__WRITTEN REQUEST 1__.
In the excerpt, what does Benjamin Zander exclaim when life throws him curve balls?
__WRITTEN REQUEST 2__.
In the excerpt, write out the poem again, starting at the words "Lost in a sea" and stopping after "creating under water.". Substitute "cobalt" for "cerulean".
__WRITTEN REQUEST 3__.
Which color names appear in the poem "Painting In Words" in the excerpt?

__EXTRACT PROVIDED__.
In a field of white sheep, a black sheep is more interesting, he finishes off his story-telling and I am reminded of the analogy I used years ago when teaching creativity to grade schoolers. The cat sat on the mat does not paint a very interesting story. But, when I say, the cat sat on the dog’s mat, what happens?  And the students would get all excited about the possibilities of what could happen if…

Collage-making is an exploration of ‘what could happen if…’  If I put this image next to this, if I layer this on that, if I juxtapose this thought with this idea…. what could happen?

Like life, the outcome is seldom predictable, often uncontrollable. We must stay unattached to the outcome to give ourselves the freedom to explore the context of the elements and aspects of where we’re at to find ourselves free of expectations that the journey will be anything other than….. fascinating!

Benjamin Zander, co-author with his wife Rosamund Stone Zander, of “The Art of Possibility” shares his response when life throws curve balls or he takes a left instead of the right he’d planned. Rather than judging himself, or calling himself a loser, or stupid, he throws both arms up above his head, puts a huge grin on his face and exclaims, “How fascinating!”

I make many mistakes working in a medium I’m not familiar with, learning new techniques. When I choose to judge them as ‘mistakes’, I limit my capacity to push through what is happening into that mystical place of all that is possible when I let go and fall into wonder, awe, Love.

How fascinating!

*******************

Painting In Words

©2014 Louise Gallagher
(Written at River Rock Studio, July 31, 2014)

Lost in a sea of colours and shape
painting in words
poetry pouring down
from cerulean skies
burnished with umber and quinachrodone gold
floating on a sea of Pyrrole Orange
I forget that place where right and wrong
matter as I attempt to hold on
to a design I cannot let go of.
Lost in the deceit
of believing letting go
will kill my dreams
of creating under water.

Diving into the nothing
that is left
when I let go
I fall
effortlessly
into the divine essence
of life
flowing in all directions
immersing me
in its wonder.

Letting go
I fall
free
of holding on
to nothing
but everything
I am
when I
let go.

Day 4: River Rock Studios

Day 4: River Rock Studios 

“It is not our job to criticize our work,” says Jonathan Talbot, our instructor. “It is our job to do it.”

Art is a way of seeing. Of knowing beauty in the world and expressing it. Art is man’s nature. Nature is God’s art, or, as Aristotle wrote, “things come into being either by art or by nature.”

The discussion of what is art stems from a comment Barbara, one of the other student’s shared about the beauty of the sunset the night before. We had been speaking of women artists. Discussing how few have been recognized throughout time, yet how many there were. “We’ve forgotten the greatest female artist of all,” said Barbara. “Mother Nature.”

And immediately upon hearing her comment, Jonathan asked the group, “What is art?”

[Extracted data entries]

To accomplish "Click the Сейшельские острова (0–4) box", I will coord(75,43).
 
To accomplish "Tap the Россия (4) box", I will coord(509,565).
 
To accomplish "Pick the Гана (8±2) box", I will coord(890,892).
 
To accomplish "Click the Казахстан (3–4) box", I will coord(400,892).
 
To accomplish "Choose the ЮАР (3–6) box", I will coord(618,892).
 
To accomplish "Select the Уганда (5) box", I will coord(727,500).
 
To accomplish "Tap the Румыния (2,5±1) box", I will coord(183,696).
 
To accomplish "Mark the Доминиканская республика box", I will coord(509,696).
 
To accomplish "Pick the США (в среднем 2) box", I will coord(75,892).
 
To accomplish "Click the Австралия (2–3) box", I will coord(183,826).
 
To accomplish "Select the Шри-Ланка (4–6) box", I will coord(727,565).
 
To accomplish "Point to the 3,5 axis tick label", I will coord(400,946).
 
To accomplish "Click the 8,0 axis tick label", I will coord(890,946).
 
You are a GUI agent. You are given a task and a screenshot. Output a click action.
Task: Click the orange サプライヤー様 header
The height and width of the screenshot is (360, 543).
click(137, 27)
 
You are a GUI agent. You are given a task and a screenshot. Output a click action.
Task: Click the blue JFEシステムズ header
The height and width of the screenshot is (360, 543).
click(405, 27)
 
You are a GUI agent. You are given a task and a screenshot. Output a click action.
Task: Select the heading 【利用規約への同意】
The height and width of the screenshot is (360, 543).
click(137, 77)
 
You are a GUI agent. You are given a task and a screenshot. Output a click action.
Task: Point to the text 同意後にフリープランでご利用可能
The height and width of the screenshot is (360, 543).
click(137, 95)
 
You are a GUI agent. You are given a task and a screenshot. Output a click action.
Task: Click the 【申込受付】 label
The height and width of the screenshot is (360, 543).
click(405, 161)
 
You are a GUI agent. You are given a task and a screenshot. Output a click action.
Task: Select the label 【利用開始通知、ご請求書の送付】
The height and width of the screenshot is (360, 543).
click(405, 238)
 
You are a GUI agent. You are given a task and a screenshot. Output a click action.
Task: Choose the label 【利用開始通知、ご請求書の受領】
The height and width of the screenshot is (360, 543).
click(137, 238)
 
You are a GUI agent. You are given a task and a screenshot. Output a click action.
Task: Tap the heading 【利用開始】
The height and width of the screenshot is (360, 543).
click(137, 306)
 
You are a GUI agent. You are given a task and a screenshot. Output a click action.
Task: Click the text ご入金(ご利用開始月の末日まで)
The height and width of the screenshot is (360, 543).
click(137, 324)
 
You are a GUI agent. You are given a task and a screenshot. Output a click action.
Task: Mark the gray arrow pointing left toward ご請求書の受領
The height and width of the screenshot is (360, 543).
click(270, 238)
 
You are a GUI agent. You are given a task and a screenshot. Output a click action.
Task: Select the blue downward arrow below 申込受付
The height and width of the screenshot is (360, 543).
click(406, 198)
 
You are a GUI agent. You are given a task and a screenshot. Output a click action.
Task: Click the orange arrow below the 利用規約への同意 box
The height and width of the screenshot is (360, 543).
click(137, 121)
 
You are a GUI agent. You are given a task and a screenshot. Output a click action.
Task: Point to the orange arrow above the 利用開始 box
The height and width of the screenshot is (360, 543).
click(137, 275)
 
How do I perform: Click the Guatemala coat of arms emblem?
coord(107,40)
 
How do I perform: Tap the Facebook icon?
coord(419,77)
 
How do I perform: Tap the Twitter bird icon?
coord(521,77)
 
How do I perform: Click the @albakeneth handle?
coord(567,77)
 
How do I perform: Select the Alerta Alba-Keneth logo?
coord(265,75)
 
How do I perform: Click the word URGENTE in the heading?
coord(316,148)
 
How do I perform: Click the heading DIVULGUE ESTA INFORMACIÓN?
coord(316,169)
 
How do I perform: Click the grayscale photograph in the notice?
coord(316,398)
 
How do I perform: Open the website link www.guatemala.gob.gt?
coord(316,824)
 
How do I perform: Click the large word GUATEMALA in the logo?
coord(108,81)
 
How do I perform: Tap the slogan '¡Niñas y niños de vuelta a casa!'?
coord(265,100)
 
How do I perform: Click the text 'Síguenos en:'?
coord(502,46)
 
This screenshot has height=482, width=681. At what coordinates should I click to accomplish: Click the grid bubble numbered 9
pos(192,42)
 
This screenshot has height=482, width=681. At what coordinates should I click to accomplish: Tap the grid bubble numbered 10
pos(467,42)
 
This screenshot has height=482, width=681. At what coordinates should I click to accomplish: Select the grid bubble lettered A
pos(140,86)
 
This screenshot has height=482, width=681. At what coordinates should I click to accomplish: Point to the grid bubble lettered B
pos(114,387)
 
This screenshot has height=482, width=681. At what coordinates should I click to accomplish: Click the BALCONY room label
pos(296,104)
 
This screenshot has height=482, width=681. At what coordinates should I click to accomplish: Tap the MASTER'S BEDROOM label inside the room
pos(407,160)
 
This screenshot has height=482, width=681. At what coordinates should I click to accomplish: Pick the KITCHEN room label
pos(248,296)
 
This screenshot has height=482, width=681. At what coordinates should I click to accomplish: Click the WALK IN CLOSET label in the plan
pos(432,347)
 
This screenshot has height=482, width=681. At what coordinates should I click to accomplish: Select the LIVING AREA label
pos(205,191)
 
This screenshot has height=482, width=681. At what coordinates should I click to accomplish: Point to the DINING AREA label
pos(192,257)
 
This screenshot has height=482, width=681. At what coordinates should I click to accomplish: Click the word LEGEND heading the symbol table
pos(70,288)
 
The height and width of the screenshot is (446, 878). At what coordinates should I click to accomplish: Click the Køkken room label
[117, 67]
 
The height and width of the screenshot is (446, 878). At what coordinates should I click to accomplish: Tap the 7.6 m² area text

__CORRECT RESPONSE 1__.
"How fascinating!"

__CORRECT RESPONSE 2__.
Lost in a sea of colours and shape
painting in words
poetry pouring down
from cobalt skies
burnished with umber and quinachrodone gold
floating on a sea of Pyrrole Orange
I forget that place where right and wrong
matter as I attempt to hold on
to a design I cannot let go of.
Lost in the deceit
of believing letting go
will kill my dreams
of creating under water.

__CORRECT RESPONSE 3__.
cerulean, umber, quinachrodone gold, Pyrrole Orange